Хорватский режиссер Далибор Матанич – о фильме «Зенит», самоцензуре и эхе Югославских войн.


Премьера «Зенита» состоялась в мае в Каннах – там картина получила приз жюри в программе «Особый взгляд». На прошлой неделе показ прошел на Одесском кинофестивале, где хорватскому фильму не хватило совсем чуть-чуть, чтобы выиграть приз публики: в зрительском голосовании он оказался на втором месте, уступив турецкому «Мустангу» Дениз Гамзе Эргювен. Лента состоит из трех новелл, действие которых происходит в двух деревнях – сербской и хорватской - с разницей в десять лет: в 1991, 2001 и 2011 году. Каждая новелла – история любви, обожженной войной и нетерпимостью. При этом всех влюбленных, вне зависимости от эпохи, играет одна и та же пара актеров. Одесскую публику на встрече с режиссером Далибором Матаничем больше всего интересовало настоящее, но в вопросе «а как там оно сейчас у сербов и хорватов?» явно угадывался другой, сокровенный: а что может ждать всех нас через 20 лет?

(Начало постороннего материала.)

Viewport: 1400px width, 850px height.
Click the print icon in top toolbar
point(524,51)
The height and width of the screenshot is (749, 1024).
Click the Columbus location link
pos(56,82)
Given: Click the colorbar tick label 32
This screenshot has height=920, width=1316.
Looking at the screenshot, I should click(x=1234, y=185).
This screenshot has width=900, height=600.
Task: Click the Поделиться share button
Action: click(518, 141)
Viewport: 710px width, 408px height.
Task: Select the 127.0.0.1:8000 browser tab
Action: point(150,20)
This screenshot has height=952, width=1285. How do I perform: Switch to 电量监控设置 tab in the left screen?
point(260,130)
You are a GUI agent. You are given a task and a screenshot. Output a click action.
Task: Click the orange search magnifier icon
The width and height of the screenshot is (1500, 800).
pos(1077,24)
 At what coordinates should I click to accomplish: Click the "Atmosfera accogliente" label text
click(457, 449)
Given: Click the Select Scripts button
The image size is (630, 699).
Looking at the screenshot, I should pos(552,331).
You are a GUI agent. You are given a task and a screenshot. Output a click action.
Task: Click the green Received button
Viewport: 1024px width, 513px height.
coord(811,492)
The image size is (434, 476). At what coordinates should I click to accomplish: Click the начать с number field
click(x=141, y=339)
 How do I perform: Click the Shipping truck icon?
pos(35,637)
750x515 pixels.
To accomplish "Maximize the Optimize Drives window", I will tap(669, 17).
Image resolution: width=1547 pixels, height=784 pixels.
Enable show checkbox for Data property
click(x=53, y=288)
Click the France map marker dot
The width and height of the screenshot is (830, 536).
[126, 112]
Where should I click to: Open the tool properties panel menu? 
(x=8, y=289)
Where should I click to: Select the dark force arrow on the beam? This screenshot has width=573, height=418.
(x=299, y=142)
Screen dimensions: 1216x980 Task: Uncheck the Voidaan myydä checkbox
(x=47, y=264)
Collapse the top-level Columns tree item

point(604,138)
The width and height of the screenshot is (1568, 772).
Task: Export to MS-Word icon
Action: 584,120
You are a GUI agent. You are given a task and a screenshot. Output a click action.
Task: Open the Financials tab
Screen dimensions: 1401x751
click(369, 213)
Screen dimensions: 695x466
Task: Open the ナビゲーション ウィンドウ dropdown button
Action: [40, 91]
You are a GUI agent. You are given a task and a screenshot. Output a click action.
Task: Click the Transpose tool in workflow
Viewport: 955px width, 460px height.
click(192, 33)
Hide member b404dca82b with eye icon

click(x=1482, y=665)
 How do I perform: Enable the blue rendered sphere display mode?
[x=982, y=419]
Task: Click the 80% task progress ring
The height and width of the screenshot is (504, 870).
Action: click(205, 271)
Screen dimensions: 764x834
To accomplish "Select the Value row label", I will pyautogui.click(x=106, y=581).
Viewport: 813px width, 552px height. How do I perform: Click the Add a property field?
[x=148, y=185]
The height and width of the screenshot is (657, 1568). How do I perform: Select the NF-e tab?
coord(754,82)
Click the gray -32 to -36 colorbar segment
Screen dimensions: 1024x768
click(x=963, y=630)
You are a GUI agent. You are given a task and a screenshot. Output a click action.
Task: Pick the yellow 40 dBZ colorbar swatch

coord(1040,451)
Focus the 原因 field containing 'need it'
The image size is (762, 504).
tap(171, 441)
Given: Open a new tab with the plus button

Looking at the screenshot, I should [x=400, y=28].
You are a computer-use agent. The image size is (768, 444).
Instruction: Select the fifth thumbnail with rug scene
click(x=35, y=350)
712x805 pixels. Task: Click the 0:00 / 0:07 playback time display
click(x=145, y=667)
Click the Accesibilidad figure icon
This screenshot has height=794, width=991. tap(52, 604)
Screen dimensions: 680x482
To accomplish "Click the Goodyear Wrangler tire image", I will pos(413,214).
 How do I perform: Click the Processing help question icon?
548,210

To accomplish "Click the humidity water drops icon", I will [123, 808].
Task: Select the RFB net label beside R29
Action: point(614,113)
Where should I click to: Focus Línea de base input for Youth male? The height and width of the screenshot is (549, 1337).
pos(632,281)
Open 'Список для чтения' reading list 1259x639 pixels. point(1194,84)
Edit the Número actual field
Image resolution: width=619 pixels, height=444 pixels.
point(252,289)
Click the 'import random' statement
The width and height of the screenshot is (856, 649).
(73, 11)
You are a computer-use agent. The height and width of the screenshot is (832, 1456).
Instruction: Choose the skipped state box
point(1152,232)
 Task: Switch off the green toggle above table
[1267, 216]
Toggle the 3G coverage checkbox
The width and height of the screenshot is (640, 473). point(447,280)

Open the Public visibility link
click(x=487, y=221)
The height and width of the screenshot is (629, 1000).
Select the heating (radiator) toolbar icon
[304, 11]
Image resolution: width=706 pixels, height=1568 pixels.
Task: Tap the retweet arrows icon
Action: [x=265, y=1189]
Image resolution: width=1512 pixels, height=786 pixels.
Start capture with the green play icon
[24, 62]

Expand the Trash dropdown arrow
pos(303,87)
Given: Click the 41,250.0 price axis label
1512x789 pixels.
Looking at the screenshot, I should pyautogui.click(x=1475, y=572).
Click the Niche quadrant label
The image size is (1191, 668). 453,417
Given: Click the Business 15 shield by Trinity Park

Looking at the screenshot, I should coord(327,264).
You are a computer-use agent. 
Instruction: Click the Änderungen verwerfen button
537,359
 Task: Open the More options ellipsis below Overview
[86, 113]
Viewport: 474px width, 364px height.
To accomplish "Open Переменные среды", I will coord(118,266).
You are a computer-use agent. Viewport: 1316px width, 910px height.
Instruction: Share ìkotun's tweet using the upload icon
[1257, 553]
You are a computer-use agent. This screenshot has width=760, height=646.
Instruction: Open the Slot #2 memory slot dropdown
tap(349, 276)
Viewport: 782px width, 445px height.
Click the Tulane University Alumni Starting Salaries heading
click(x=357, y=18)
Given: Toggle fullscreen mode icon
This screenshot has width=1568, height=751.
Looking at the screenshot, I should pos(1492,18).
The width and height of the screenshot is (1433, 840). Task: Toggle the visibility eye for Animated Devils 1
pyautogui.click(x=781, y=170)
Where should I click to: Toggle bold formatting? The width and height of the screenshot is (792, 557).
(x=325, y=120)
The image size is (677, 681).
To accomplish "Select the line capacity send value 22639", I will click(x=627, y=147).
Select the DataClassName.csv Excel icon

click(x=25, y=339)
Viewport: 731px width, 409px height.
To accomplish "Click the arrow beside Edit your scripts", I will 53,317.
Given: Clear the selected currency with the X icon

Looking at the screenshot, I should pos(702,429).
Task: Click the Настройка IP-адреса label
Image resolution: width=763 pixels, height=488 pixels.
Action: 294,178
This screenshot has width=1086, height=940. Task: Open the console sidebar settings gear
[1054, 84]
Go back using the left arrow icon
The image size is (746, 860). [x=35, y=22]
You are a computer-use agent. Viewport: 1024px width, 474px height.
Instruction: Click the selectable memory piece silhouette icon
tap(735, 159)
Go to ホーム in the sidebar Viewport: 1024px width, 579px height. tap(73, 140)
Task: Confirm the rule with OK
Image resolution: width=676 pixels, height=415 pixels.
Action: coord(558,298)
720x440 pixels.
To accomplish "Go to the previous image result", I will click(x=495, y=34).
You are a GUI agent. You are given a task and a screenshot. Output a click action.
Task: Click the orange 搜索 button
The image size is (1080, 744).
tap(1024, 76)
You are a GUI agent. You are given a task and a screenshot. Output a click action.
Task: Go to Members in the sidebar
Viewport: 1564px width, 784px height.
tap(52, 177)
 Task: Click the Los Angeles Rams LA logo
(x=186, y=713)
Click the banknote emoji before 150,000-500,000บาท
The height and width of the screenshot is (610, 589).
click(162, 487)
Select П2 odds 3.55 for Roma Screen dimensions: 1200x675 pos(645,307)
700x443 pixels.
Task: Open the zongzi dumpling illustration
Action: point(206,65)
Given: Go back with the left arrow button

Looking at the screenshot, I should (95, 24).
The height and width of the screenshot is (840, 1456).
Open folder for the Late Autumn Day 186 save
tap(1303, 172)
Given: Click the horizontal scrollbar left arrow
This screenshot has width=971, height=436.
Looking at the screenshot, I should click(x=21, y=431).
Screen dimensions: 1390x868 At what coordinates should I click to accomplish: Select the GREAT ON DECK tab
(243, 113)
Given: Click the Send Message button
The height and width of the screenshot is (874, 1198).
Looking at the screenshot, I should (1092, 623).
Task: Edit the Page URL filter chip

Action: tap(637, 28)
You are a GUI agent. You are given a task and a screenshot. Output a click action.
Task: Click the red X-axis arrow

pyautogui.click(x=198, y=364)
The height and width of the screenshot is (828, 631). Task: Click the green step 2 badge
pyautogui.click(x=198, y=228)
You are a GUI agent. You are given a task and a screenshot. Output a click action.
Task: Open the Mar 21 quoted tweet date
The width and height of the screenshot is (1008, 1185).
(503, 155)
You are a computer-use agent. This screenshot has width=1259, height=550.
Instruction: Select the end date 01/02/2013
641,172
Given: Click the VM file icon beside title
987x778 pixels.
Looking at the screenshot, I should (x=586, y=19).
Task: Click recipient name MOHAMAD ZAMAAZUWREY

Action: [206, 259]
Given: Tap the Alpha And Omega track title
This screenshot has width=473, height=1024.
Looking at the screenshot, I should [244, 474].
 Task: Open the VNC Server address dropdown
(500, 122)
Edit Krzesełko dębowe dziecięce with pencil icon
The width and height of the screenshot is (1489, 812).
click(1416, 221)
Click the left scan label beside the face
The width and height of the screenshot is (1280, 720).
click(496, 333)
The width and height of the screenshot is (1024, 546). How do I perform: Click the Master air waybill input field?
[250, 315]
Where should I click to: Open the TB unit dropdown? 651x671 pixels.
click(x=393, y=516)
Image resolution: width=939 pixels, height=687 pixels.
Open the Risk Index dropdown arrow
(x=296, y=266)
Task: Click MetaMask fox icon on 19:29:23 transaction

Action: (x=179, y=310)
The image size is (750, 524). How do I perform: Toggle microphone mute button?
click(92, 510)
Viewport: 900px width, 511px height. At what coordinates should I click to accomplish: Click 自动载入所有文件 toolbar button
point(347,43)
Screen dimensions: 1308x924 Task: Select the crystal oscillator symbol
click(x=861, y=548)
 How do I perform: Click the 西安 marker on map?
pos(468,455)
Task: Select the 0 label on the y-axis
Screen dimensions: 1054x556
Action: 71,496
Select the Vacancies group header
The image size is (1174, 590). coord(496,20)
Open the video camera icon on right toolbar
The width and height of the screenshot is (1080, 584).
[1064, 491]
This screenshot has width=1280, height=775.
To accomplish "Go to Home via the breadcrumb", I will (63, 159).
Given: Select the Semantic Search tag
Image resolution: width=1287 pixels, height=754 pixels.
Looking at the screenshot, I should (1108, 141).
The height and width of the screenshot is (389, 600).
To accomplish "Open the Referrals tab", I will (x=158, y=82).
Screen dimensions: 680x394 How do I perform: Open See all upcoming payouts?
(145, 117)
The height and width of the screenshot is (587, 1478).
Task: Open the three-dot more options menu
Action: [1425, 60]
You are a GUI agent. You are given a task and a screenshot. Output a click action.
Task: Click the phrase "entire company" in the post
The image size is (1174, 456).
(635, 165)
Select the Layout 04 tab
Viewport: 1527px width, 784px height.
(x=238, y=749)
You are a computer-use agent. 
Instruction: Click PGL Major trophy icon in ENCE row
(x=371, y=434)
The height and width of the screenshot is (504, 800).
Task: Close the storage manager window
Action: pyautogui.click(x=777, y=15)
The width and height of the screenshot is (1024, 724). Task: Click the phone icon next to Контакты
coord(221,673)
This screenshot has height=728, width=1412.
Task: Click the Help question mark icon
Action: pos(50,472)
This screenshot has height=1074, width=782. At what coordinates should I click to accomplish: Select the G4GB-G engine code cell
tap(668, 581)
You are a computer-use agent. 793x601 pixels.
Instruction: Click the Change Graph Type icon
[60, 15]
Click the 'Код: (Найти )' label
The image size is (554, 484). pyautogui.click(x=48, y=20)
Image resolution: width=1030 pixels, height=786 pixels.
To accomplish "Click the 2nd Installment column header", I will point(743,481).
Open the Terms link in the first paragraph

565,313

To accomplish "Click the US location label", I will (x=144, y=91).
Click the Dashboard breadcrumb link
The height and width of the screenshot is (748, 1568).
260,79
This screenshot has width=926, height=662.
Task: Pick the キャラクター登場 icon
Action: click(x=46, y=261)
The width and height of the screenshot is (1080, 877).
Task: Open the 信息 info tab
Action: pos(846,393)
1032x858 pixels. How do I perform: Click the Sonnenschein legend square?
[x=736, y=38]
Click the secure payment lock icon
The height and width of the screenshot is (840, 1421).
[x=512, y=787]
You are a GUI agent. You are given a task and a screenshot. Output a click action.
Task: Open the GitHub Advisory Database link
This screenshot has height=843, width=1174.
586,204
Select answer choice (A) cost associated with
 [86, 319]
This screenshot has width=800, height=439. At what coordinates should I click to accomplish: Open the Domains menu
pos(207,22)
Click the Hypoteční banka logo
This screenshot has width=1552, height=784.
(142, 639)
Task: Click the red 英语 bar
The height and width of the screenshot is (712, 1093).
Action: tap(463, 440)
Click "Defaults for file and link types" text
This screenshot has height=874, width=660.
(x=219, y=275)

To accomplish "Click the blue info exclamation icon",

— Вы с самого начала знали, что это будет фильм о любви?

— Да. Эту идею я вынашивал много лет. Все началось с моей бабушки. Она меня вырастила и была самым чутким, внимательным и любящим человеком в моей жизни. Но когда речь заходила о девушках, бабушка повторяла одну и ту же фразу: «Пожалуйста, только пусть она будет не из этих». Имелось в виду - не сербкой. И это всегда приводило меня в недоумение. Как человек, в котором столько любви, заботы и понимания, может быть настолько нетерпим и зависим от прошлого?

— В «Зените» шесть главных героев, но актеров всего двое. Почему вы приняли такое решение?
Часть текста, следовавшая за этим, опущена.